Rota Casino Files Lawsuit Against Commission After License Terminated

CNMI developer says it has another 2 years to open facility

By Ferdie De La Torre 

SAIPAN, CNMI (Saipan Tribune, Oct. 14, 2016) – The owner and president of Rota Resort and Country Club filed yesterday a lawsuit against the Rota Casino Gaming Commission and its commissioners for allegedly deeming their conditional casino license expired on July 15, 2016, during a “special meeting” that was done allegedly in violation of the Open Government Act.

SNM Corp., owner of Rota Resort and Country Club, and SNM president and chair Hee Kyun Cho, are suing the Rota Casino Gaming Commission, commission chair Joaquin S. Manglona, commission vice chair Francisco S. Calvo, and commission commissioners Mateo A. Santos and John William King.

SNMI and Cho, through counsel Robert T. Torres, asked the Superior Court to prevent the enforcement of any actions of the Rota Casino Gaming Commission.

Torres requested the court to prevent the commission from holding any further meeting or taking any further action related to SNM, in violation of the Commonwealth Code.

Torres moved the court to declare that the commission’s special resolution as null and void.

Last Oct. 4, SNM received a copy of a resolution passed by the commission.

The resolution states that, “since the issuance of the conditional license on July 15, 2011, more than five years ago, there is still no casino and there is no evidence that anything is being done on this casino project as proposed by the SNM Corp. in its business plan.”

The resolution further states that “the proposed project has not served the interest of our community.”

The resolution also resolved that the commission has decided that the conditional casino license issued to SNM Corp. on July 15, 2011, expired on July 15, 2016.

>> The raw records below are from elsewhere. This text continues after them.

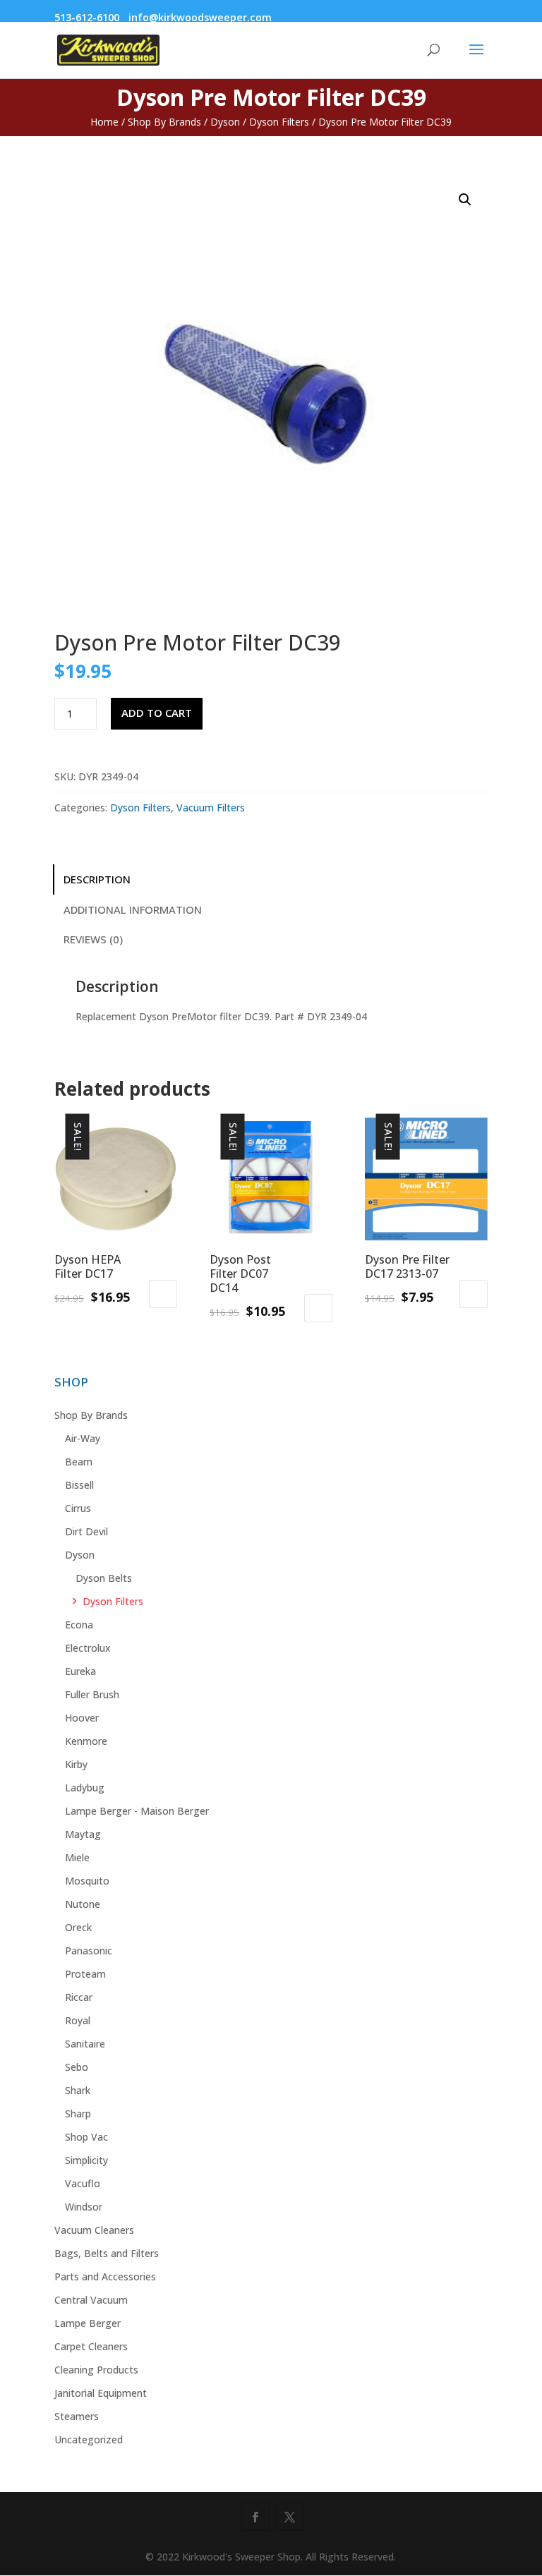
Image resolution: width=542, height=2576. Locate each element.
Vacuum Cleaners (94, 2230)
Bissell (79, 1485)
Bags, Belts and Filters (106, 2253)
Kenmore (86, 1741)
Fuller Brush (92, 1694)
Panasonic (88, 1950)
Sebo (76, 2067)
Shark (77, 2090)
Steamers (76, 2416)
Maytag (83, 1834)
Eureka (80, 1671)
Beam (78, 1461)
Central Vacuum (91, 2299)
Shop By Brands (164, 121)
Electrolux (88, 1648)
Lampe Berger (87, 2323)
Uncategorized (88, 2439)
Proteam (85, 1974)
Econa (79, 1624)
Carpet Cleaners (91, 2346)
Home (104, 121)
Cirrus (78, 1508)
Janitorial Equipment (100, 2393)
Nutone (82, 1904)
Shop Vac (86, 2136)
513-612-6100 (86, 17)
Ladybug (84, 1787)
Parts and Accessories (105, 2276)
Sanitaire (85, 2043)
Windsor (83, 2206)
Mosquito (87, 1880)
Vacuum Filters (210, 807)
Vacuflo (82, 2183)
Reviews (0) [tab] (93, 939)
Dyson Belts (104, 1578)
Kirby (76, 1764)
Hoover (82, 1717)
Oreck (78, 1927)
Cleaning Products (96, 2369)
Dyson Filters (279, 121)
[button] (465, 199)
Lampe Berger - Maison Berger (137, 1811)
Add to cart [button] (163, 1294)
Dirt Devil (86, 1531)
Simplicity (86, 2160)
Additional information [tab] (133, 909)
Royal (77, 2020)
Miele (77, 1857)
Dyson (225, 121)
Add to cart (156, 713)
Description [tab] (97, 879)
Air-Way (82, 1438)
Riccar (78, 1997)
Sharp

Torres requested the court to declare that SNM’s license granted by the Commission Resolution 2011-2 was issued on the date of or subsequent to the date of full payment of the corresponding casino license fee (Sept. 25, 2013), and does not expire until at least either Sept. 25, 2018 or Oct. 2, 2018.

SNM made an initial casino license fee payment in the amount of $200,000 to the Rota municipal treasurer on June 9, 2013.

SNM also made a further casino license fee payment in the amount of $200,000 to the Rota municipal treasurer.

The lawyer said the commission violated the Open Government Act by failing, among other things, to provide Cho and SNM notice of the special meeting, failing to provide them with notice of the agenda of such meeting, failing to afford them an opportunity to submit data, views, or arguments in writing, on an agenda item of the special meeting.

Torres said the special resolution was enacted at a meeting that was not open to the public, and not held at a date fixed by law or statute.

Torres said the commission, through regulation, implemented a license fee scheme where a casino license for five years requires payment of a license fee of $400,000.

Torres asserted that the Commonwealth Code requires the commission to issue a casino license as of the date of payment of the license fee.